In a statement, Waffle House spokesperson Njeri Boss said the company was proud to address workers’ concerns.
“Our leadership team met with our associates in the Columbia, SC unit, some who participated in the short strike and some who did not,” Boss said. “We have already worked on most of the issues discussed and are working on others.” (USSW disputed that Waffle House had moved on a request other than AC.)
The challenges of organizing retail workers are compounded in the South by the legacy of slavery and Jim Crow laws, said Jennifer Sherer, senior state policy coordinator at Economic Policy. Institute, from left. Successful efforts by Southern industrial interests to exclude agricultural and domestic workers from federal labor relations law have had an outsized impact on black Southerners, Sherer said.
This meant that these workers were excluded from minimum wage and overtime protections. While domestic workers must now be paid at least the minimum wage, home-based workers still do not enjoy overtime protection.

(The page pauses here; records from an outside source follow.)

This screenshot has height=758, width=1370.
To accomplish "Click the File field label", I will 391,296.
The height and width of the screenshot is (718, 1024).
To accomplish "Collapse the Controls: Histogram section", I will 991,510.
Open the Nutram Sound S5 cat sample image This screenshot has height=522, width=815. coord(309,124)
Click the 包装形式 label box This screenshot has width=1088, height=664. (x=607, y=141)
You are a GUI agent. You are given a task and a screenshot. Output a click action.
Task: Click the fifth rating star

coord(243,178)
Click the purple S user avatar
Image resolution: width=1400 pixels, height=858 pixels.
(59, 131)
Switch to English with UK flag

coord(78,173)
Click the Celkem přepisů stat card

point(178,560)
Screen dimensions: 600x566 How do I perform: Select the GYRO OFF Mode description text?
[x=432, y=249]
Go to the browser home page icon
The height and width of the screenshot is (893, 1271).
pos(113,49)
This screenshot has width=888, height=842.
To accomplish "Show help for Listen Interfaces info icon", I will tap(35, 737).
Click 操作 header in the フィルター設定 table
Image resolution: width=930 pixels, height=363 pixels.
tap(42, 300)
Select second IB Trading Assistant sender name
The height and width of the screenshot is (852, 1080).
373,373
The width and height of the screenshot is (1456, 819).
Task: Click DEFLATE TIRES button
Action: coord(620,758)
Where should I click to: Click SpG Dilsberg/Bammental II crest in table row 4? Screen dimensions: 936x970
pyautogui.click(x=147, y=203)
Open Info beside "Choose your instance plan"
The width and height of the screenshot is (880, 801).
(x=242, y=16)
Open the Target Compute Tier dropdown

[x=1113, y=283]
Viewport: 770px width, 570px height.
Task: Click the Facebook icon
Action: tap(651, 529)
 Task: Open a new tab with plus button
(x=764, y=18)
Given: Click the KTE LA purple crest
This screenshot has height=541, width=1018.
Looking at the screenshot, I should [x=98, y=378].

“Domestic workers were intentionally removed because at that time it was mostly black women,” said Hillary Holley, senior director of civic engagement at the National Domestic Workers Alliance.
Among the recruitment tactics employed by the NDWA: talking with nannies in parks and courting home helpers from bus stops. The organization is advocating for a domestic worker “Bill of Rights” that guarantees minimum protections, including benefits afforded to employees under federal labor law.
Washington, DC, recently became the latest city to adopt such protections, while national legislation will be reintroduced this month, NDWA spokeswoman Daniela Perez said.
The pandemic has also caused service workers to make collective decisions as business closures have given them time to reflect on their terms, organizer Jen Hampton said. A three-decade veteran of the restaurant business, Hampton today serves as the head of Asheville Food and Beverage United and the Western North Carolina Workers’ Assembly.
Hampton said he met local food service workers who believed it was literally illegal for them to organize in North Carolina. She attributes this mistaken belief to widespread anti-union sentiment in her community and a state law restricting bargaining among public sector employees.
“We just stopped saying the U word for a while,” Hampton said of the early organizing efforts. But now, after more than two years of organizing, her efforts have grown from a local Facebook group to a union affiliated with Restaurant Workers United, she said.
Union organizers have expressed optimism that bringing in workers from places least favorable to unions could have an impact on workers nationwide. A Treasury Department report released late last month indicates an increase benefits of union power the middle class and the economy in general.
National labor laws — including the Democrat-backed Protecting the Right to Organize (PRO) Act, which would make it easier for more workers to unionize and allow the NLRB to fine employers — is blocked in Congress. UNITE HERE’s Taylor said this means it’s time for unions to take bigger risks on larger groups of workers and new sectors in the South.
“If you change the South, you change America,” Taylor said.